1. The Indians of Guyaquar used to sacrifice human blood and the hearts of men when they sowed their fields.[6]

2. In the Aztec harvest festival a victim was crushed between two great stones (perhaps to represent the grinding of the maize?).

3. The Mexicans sacrificed young children, older children, and old men for each stage of the maize's growth. We are not told how they were sacrificed.[7]

4. The Egyptians burned red-haired men, and scattered their ashes with winnowing fans. This burning is a usual feature of sacrifice, and is not hanging or crucifying.

5. The Skidi, or Wolf Pawnees, burned a victim to Ti-ra-wá, 'the power above that moves the universe, and controls all things,' but the victim was a deer or a buffalo. There were also occasional human sacrifices before sowing; the victim had his head cleft with a tomahawk, and was then riddled with arrows, and afterwards burned.[8] In some cases he was tied to a cross, before being slain with an axe.[9]

6. A Sioux girl was burned over a slow fire, and then shot with arrows. Her flesh, for magical purposes, was squeezed over the newly sown fields.
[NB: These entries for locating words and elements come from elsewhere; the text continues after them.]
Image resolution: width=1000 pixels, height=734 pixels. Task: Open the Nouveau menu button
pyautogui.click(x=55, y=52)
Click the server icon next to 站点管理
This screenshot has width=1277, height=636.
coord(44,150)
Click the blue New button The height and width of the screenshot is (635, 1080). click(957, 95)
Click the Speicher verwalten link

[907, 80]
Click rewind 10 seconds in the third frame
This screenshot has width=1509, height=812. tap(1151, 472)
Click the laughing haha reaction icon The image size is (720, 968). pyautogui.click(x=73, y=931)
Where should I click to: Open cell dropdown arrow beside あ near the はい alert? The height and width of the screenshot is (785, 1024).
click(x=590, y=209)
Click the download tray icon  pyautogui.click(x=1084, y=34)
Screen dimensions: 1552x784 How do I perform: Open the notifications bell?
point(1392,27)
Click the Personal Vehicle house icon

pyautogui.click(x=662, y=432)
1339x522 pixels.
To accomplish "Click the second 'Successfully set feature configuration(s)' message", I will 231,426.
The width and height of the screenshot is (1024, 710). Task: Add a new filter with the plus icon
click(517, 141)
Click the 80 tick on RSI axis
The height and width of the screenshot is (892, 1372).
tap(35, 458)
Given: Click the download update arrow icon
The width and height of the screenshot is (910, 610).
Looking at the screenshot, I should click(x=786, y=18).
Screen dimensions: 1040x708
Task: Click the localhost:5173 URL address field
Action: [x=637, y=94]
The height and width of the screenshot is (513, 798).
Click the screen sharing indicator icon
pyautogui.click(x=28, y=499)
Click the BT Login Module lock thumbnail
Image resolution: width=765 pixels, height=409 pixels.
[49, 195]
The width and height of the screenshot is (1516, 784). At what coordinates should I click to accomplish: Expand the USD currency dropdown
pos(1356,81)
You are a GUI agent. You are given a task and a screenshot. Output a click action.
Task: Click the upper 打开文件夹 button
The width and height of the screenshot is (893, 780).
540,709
7. West African victims were killed with spades and hoes, and burned in newly tilled fields.

8. At Lagos a girl was impaled among sacrificed sheep, goats, yams, heads of maize, and plantains hung on stakes. Though impalement is a form of capital punishment, probably the girl's blood was expected to fertilise the earth. We have no proof that crucifixion was used in Babylon, or the same motive might be alleged for the mock-king at the Sacæa. 'It may be doubted whether crucifixion was an Oriental mode of punishment,' says Mr. Frazer. He does not say that it was an Oriental form of sacrifice.[10]

9. The Marimos kill and burn a human victim, and scatter the ashes on the ground to fertilise it.